◆ **What you will do**
The entries that follow are to be duplicated in full, character for character.

◆ **Task inputs**

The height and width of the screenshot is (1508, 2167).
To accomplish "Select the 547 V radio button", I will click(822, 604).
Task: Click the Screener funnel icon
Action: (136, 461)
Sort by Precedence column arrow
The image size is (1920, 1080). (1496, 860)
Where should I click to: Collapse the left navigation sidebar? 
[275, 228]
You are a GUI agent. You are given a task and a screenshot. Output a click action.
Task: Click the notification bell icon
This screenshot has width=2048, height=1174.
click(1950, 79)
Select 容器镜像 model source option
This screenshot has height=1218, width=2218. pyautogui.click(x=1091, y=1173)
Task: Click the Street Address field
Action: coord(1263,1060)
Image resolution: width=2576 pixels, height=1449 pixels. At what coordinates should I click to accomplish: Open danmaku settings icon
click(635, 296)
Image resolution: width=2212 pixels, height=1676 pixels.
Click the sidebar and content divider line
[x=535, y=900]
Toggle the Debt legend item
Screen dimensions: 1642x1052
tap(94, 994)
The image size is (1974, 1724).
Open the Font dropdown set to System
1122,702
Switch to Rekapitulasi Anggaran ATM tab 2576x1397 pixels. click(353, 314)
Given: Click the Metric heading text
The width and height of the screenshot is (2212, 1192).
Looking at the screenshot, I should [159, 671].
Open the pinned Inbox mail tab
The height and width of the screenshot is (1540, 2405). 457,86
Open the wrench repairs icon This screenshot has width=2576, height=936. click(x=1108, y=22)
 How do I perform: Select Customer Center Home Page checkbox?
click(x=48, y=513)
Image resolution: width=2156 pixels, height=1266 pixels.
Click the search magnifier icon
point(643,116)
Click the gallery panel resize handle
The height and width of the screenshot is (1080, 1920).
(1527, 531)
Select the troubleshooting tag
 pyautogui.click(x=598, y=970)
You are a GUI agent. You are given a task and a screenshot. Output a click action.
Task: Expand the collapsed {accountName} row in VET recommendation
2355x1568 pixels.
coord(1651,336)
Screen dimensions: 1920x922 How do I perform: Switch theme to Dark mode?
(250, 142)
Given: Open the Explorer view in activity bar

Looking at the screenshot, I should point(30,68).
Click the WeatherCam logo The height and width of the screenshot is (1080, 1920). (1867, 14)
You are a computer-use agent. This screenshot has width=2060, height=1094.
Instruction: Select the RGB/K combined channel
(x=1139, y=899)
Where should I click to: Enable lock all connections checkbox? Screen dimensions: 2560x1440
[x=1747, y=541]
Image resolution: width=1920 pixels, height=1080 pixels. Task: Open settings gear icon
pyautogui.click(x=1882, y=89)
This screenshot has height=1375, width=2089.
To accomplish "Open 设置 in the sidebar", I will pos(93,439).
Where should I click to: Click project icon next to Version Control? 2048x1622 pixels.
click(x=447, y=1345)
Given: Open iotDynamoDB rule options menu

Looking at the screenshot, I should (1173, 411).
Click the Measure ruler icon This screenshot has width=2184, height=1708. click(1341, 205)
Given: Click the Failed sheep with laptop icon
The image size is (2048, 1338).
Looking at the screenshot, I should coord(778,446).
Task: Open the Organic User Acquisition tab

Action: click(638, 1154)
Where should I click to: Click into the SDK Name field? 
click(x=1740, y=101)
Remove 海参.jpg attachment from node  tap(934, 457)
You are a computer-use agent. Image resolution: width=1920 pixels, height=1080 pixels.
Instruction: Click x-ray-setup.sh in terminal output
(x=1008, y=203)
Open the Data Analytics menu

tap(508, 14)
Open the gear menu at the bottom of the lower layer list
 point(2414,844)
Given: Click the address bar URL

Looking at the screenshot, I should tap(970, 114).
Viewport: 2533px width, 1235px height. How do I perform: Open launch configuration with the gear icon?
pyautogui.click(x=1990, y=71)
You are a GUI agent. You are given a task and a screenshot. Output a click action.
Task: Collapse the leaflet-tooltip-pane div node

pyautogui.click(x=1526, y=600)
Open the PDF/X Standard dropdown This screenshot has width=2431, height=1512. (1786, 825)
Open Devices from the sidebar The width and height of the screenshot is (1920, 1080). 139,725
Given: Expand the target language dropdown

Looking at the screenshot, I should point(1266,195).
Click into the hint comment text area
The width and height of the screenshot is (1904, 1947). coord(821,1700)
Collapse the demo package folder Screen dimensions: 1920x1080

◆ **Solution for this problem**
The height and width of the screenshot is (1508, 2167).
To accomplish "Select the 547 V radio button", I will click(822, 604).
Task: Click the Screener funnel icon
Action: (136, 461)
Sort by Precedence column arrow
The image size is (1920, 1080). (1496, 860)
Where should I click to: Collapse the left navigation sidebar? 
[275, 228]
You are a GUI agent. You are given a task and a screenshot. Output a click action.
Task: Click the notification bell icon
This screenshot has width=2048, height=1174.
click(1950, 79)
Select 容器镜像 model source option
This screenshot has height=1218, width=2218. pyautogui.click(x=1091, y=1173)
Task: Click the Street Address field
Action: coord(1263,1060)
Image resolution: width=2576 pixels, height=1449 pixels. At what coordinates should I click to accomplish: Open danmaku settings icon
click(635, 296)
Image resolution: width=2212 pixels, height=1676 pixels.
Click the sidebar and content divider line
[x=535, y=900]
Toggle the Debt legend item
Screen dimensions: 1642x1052
tap(94, 994)
The image size is (1974, 1724).
Open the Font dropdown set to System
1122,702
Switch to Rekapitulasi Anggaran ATM tab 2576x1397 pixels. click(353, 314)
Given: Click the Metric heading text
The width and height of the screenshot is (2212, 1192).
Looking at the screenshot, I should [159, 671].
Open the pinned Inbox mail tab
The height and width of the screenshot is (1540, 2405). 457,86
Open the wrench repairs icon This screenshot has width=2576, height=936. click(x=1108, y=22)
 How do I perform: Select Customer Center Home Page checkbox?
click(x=48, y=513)
Image resolution: width=2156 pixels, height=1266 pixels.
Click the search magnifier icon
point(643,116)
Click the gallery panel resize handle
The height and width of the screenshot is (1080, 1920).
(1527, 531)
Select the troubleshooting tag
 pyautogui.click(x=598, y=970)
You are a GUI agent. You are given a task and a screenshot. Output a click action.
Task: Expand the collapsed {accountName} row in VET recommendation
2355x1568 pixels.
coord(1651,336)
Screen dimensions: 1920x922 How do I perform: Switch theme to Dark mode?
(250, 142)
Given: Open the Explorer view in activity bar

Looking at the screenshot, I should point(30,68).
Click the WeatherCam logo The height and width of the screenshot is (1080, 1920). (1867, 14)
You are a computer-use agent. This screenshot has width=2060, height=1094.
Instruction: Select the RGB/K combined channel
(x=1139, y=899)
Where should I click to: Enable lock all connections checkbox? Screen dimensions: 2560x1440
[x=1747, y=541]
Image resolution: width=1920 pixels, height=1080 pixels. Task: Open settings gear icon
pyautogui.click(x=1882, y=89)
This screenshot has height=1375, width=2089.
To accomplish "Open 设置 in the sidebar", I will pos(93,439).
Where should I click to: Click project icon next to Version Control? 2048x1622 pixels.
click(x=447, y=1345)
Given: Open iotDynamoDB rule options menu

Looking at the screenshot, I should (1173, 411).
Click the Measure ruler icon This screenshot has width=2184, height=1708. click(1341, 205)
Given: Click the Failed sheep with laptop icon
The image size is (2048, 1338).
Looking at the screenshot, I should coord(778,446).
Task: Open the Organic User Acquisition tab

Action: click(638, 1154)
Where should I click to: Click into the SDK Name field? 
click(x=1740, y=101)
Remove 海参.jpg attachment from node  tap(934, 457)
You are a computer-use agent. Image resolution: width=1920 pixels, height=1080 pixels.
Instruction: Click x-ray-setup.sh in terminal output
(x=1008, y=203)
Open the Data Analytics menu

tap(508, 14)
Open the gear menu at the bottom of the lower layer list
 point(2414,844)
Given: Click the address bar URL

Looking at the screenshot, I should tap(970, 114).
Viewport: 2533px width, 1235px height. How do I perform: Open launch configuration with the gear icon?
pyautogui.click(x=1990, y=71)
You are a GUI agent. You are given a task and a screenshot. Output a click action.
Task: Collapse the leaflet-tooltip-pane div node

pyautogui.click(x=1526, y=600)
Open the PDF/X Standard dropdown This screenshot has width=2431, height=1512. (1786, 825)
Open Devices from the sidebar The width and height of the screenshot is (1920, 1080). 139,725
Given: Expand the target language dropdown

Looking at the screenshot, I should point(1266,195).
Click into the hint comment text area
The width and height of the screenshot is (1904, 1947). coord(821,1700)
Collapse the demo package folder Screen dimensions: 1920x1080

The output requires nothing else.